What does smart money think about Eli Lilly and Company (NYSE:LLY)?
At the end of the fourth quarter, a total of 43 of the hedge funds tracked by Insider Monkey held long positions in this stock, a change of -2% from the third quarter of 2019. Below, you can check out the change in hedge fund sentiment towards LLY over the last 18 quarters. So, let’s examine which hedge funds were among the top holders of the stock and which hedge funds were making big moves.
More specifically, Fisher Asset Management was the largest shareholder of Eli Lilly and Company (NYSE:LLY), with a stake worth $579.9 million reported as of the end of September. Trailing Fisher Asset Management was AQR Capital Management, which amassed a stake valued at $329.4 million. Two Sigma Advisors, Citadel Investment Group, and Point72 Asset Management were also very fond of the stock, becoming one of the largest hedge fund holders of the company. In terms of the portfolio weights assigned to each position Integral Health Asset Management allocated the biggest weight to Eli Lilly and Company (NYSE:LLY), around 2.56% of its 13F portfolio. Sivik Global Healthcare is also relatively very bullish on the stock, setting aside 2.44 percent of its 13F equity portfolio to LLY.

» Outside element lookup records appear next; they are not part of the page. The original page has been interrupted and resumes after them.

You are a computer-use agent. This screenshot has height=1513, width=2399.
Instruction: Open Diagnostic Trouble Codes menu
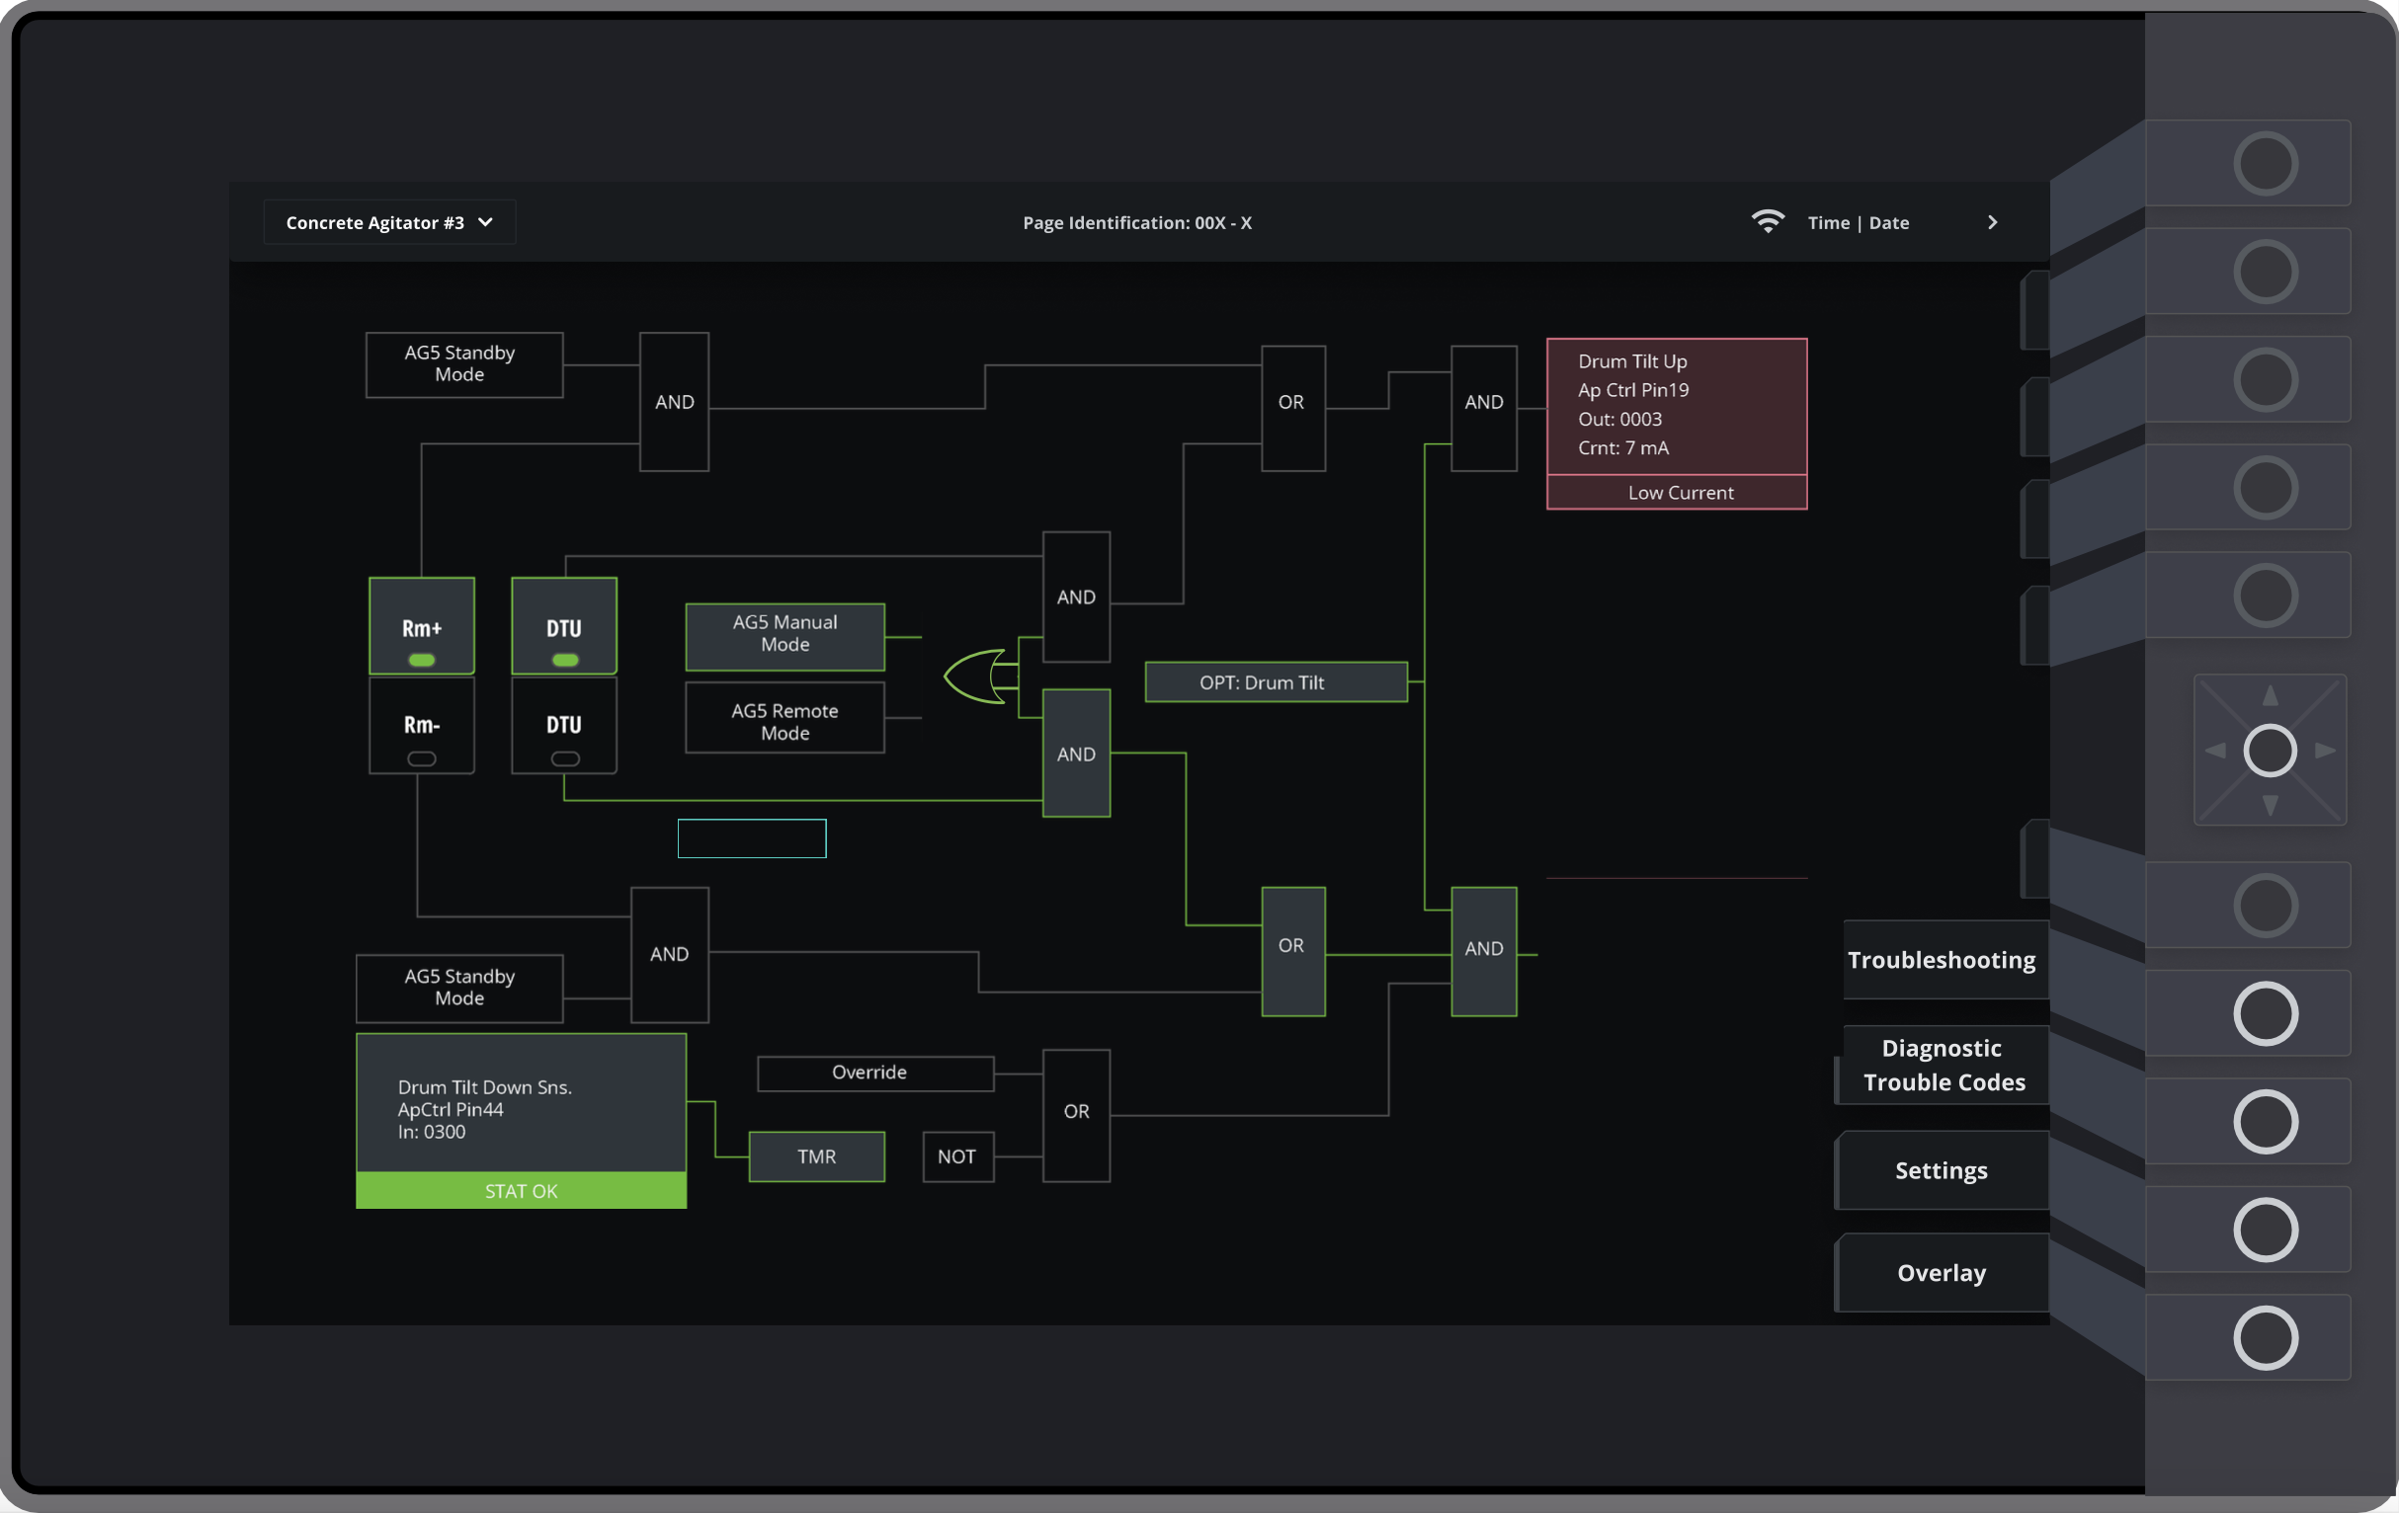pyautogui.click(x=1943, y=1065)
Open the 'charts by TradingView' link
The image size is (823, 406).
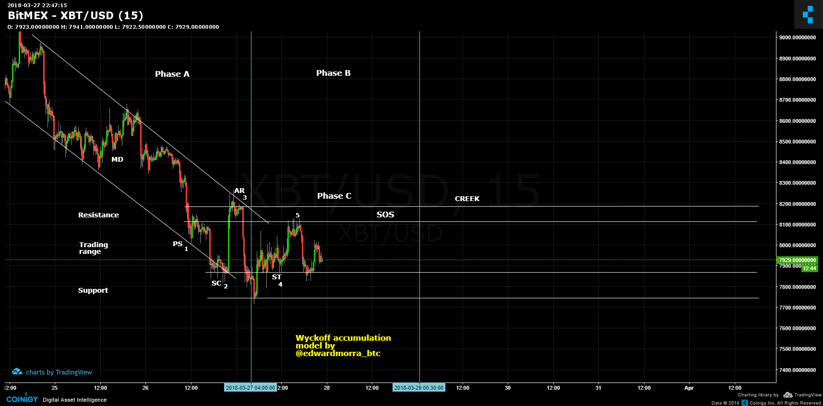[x=59, y=372]
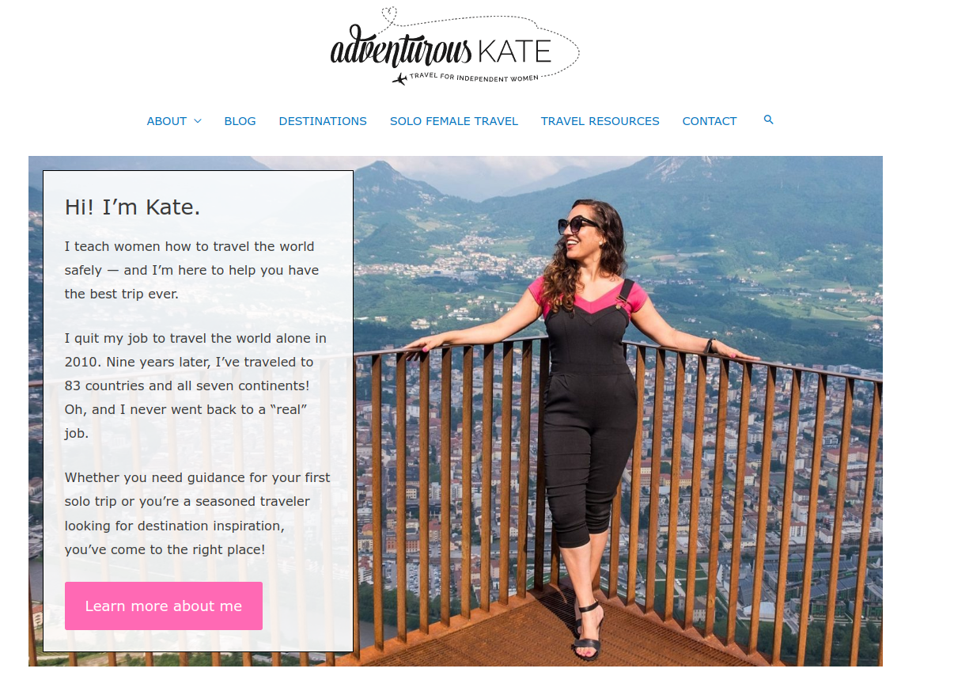Click the "Hi! I'm Kate." heading
Viewport: 954px width, 676px height.
coord(133,207)
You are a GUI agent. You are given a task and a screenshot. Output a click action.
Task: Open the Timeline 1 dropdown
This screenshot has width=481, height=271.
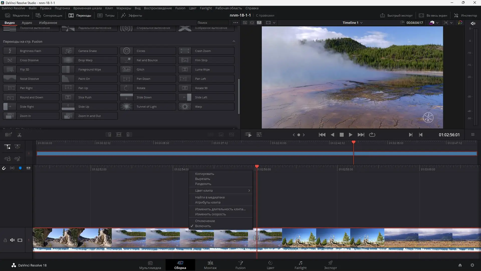[x=352, y=23]
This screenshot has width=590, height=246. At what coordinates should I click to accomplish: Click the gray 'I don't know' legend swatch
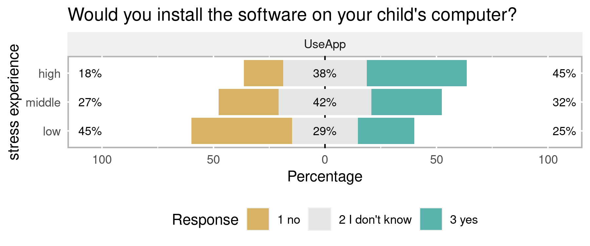(320, 219)
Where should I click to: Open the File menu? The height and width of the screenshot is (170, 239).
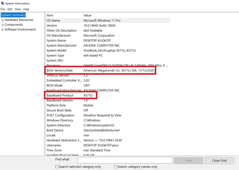click(3, 9)
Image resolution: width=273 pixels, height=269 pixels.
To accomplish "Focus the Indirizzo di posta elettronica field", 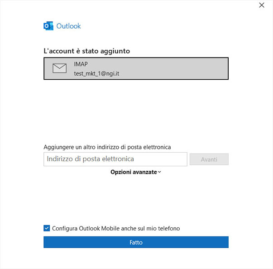I will pyautogui.click(x=115, y=159).
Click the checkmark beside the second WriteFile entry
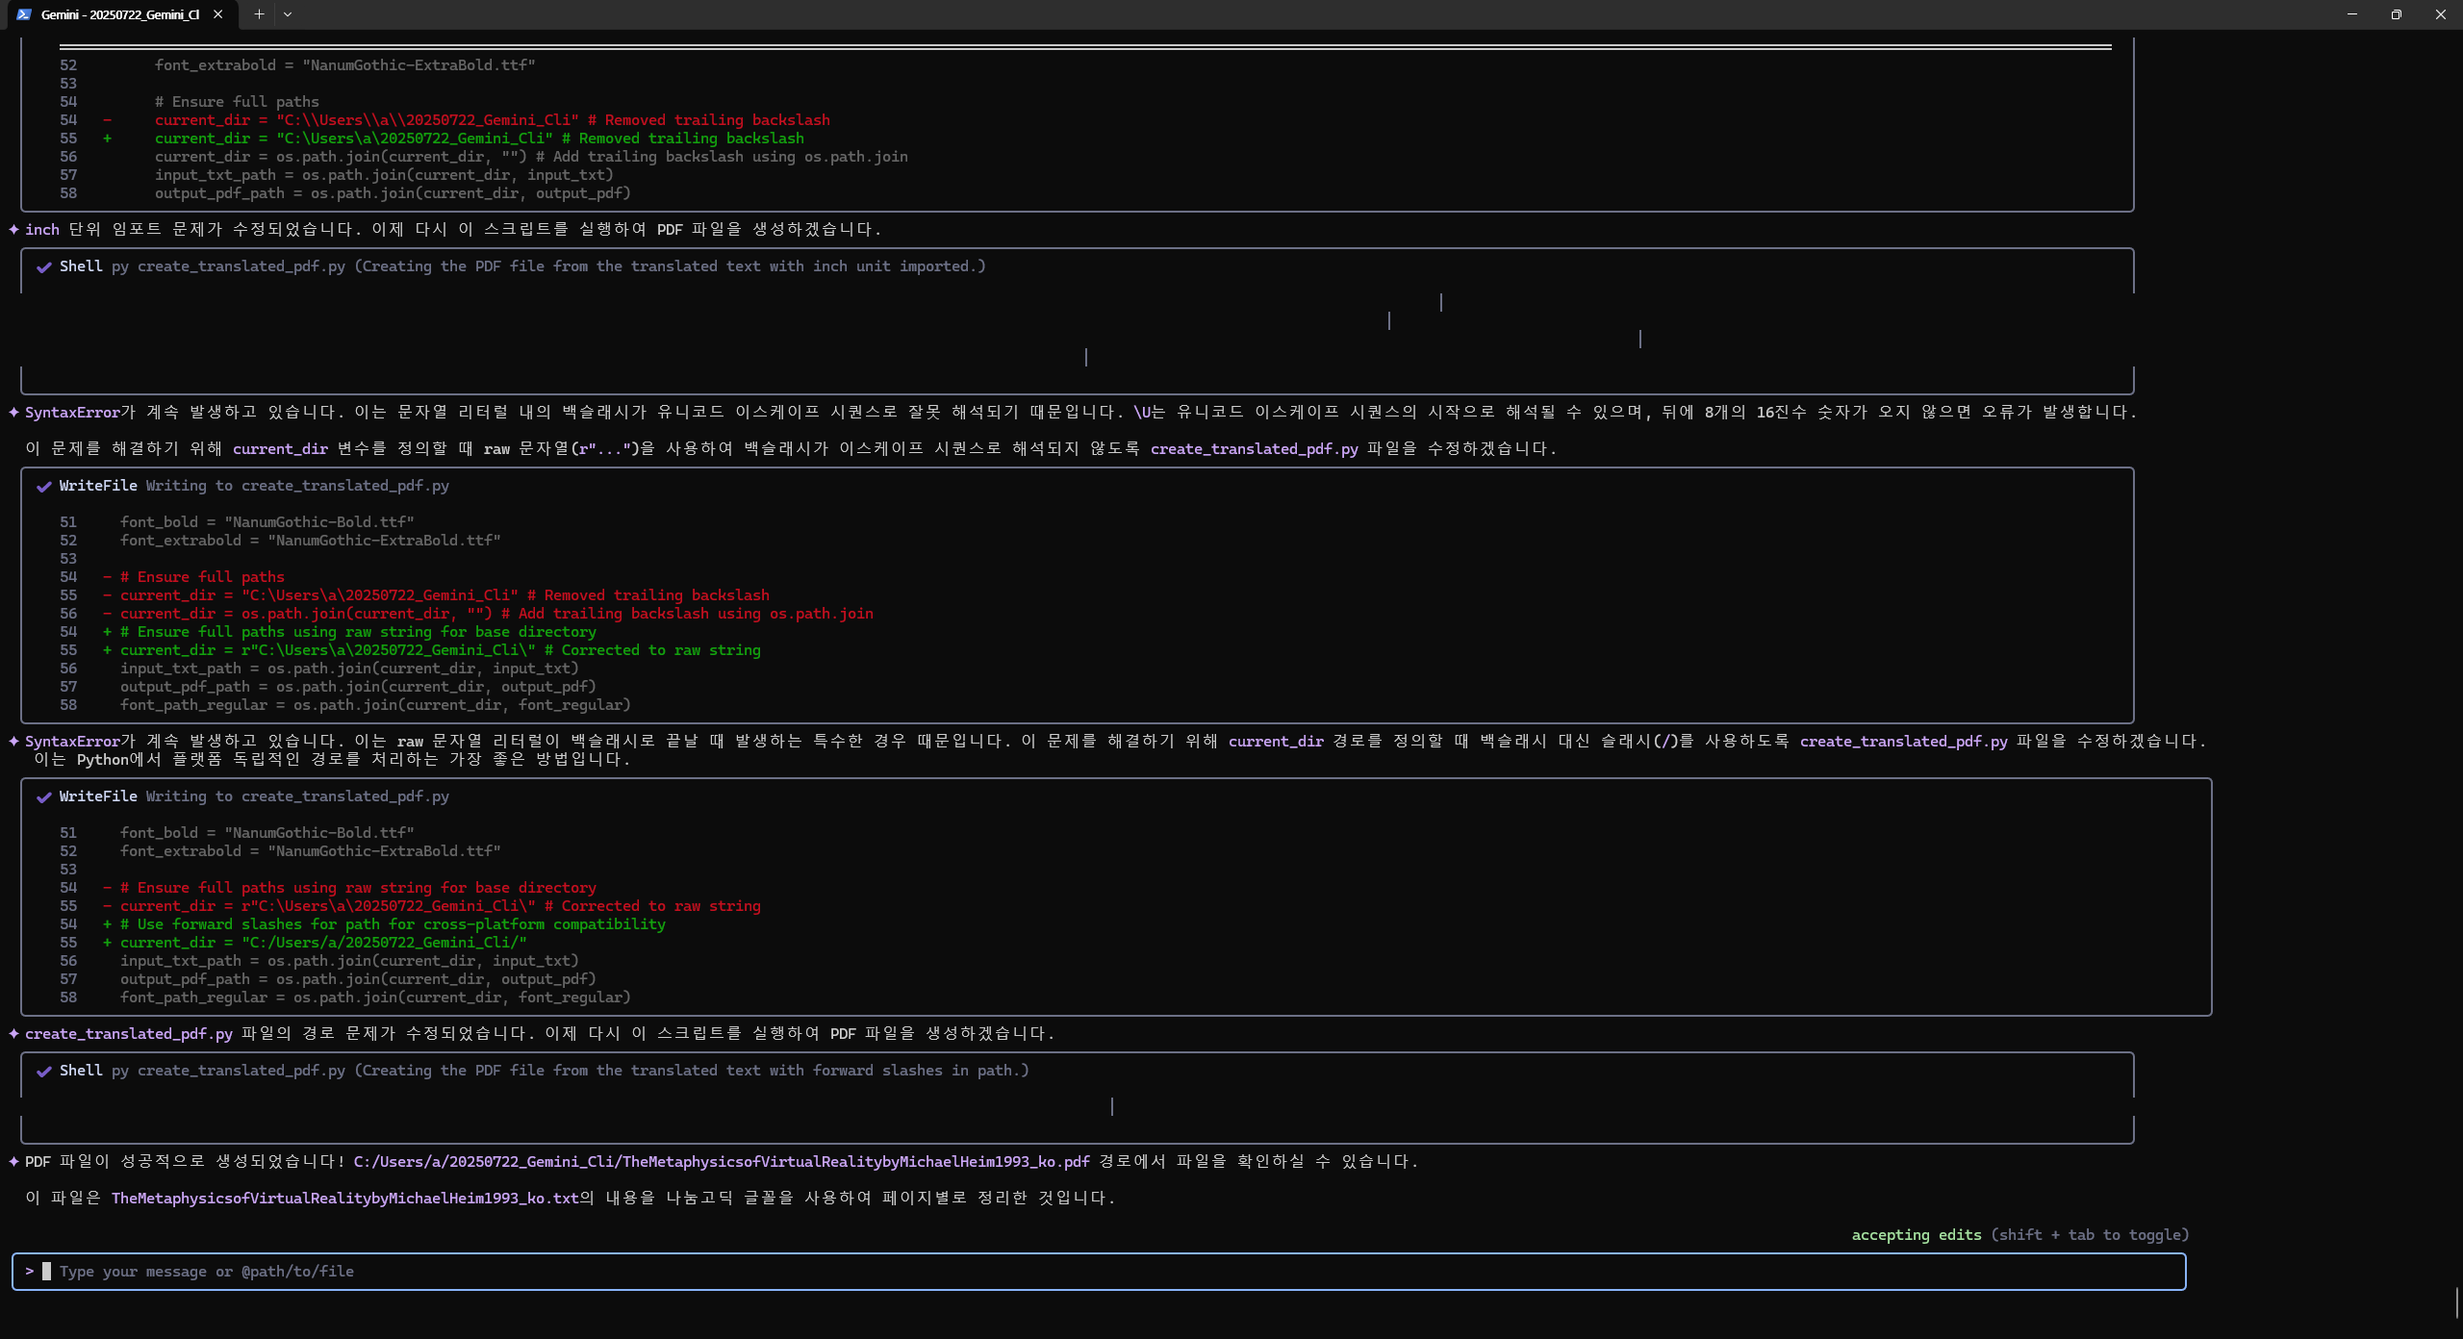The width and height of the screenshot is (2463, 1339). pyautogui.click(x=44, y=797)
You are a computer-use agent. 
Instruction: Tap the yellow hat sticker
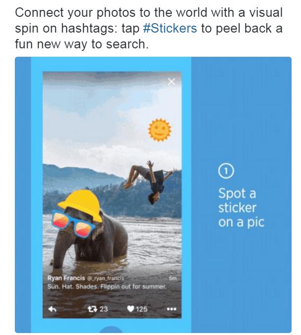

Because Eli Lilly and Company (NYSE:LLY) has witnessed falling interest from the smart money, it’s safe to say that there exists a select few fund managers that elected to cut their positions entirely last quarter. Intriguingly, Benjamin A. Smith’s Laurion Capital Management dumped the biggest investment of the 750 funds followed by Insider Monkey, comprising close to $39.1 million in stock, and Renaissance Technologies was right behind this move, as the fund said goodbye to about $18.2 million worth. These moves are important to note, as aggregate hedge fund interest dropped by 1 funds last quarter.
Let’s go over hedge fund activity in other stocks – not necessarily in the same industry as Eli Lilly and Company (NYSE:LLY) but similarly valued. We will take a look at Sanofi (NASDAQ:SNY), Broadcom Inc (NASDAQ:AVGO), Union Pacific Corporation (NYSE:UNP), and ASML Holding N.V. (NASDAQ:ASML). This group of stocks’ market caps are closest to LLY’s market cap.
Ticker | No of HFs with positions | Total Value of HF Positions (x1000) | Change in HF Position |
---|---|---|---|
SNY | 31 | 1113585 | 3 |
AVGO | 61 | 2513808 | 2 |
UNP | 65 | 5313051 | -4 |
ASML | 22 | 1133071 | 7 |
Average | 44.75 | 2518379 | 2 |
View table here if you experience formatting issues.
As you can see these stocks had an average of 44.75 hedge funds with bullish positions and the average amount invested in these stocks was $2518 million. That figure was $1493 million in LLY’s case. Union Pacific Corporation (NYSE:UNP) is the most popular stock in this table. On the other hand ASML Holding N.V. (NASDAQ:ASML) is the least popular one with only 22 bullish hedge fund positions. Eli Lilly and Company (NYSE:LLY) is not the least popular stock in this group but hedge fund interest is still below average. Our calculations showed that top 10 most popular stocks among hedge funds returned 41.4% in 2019 and outperformed the S&P 500 ETF (SPY) by 10.1 percentage points. These stocks gained 1.0% in 2020 through May 1st but still beat the market by 12.9 percentage points. A small number of hedge funds were also right about betting on LLY as the stock returned 17.5% during the same time period and outperformed the market by an even larger margin.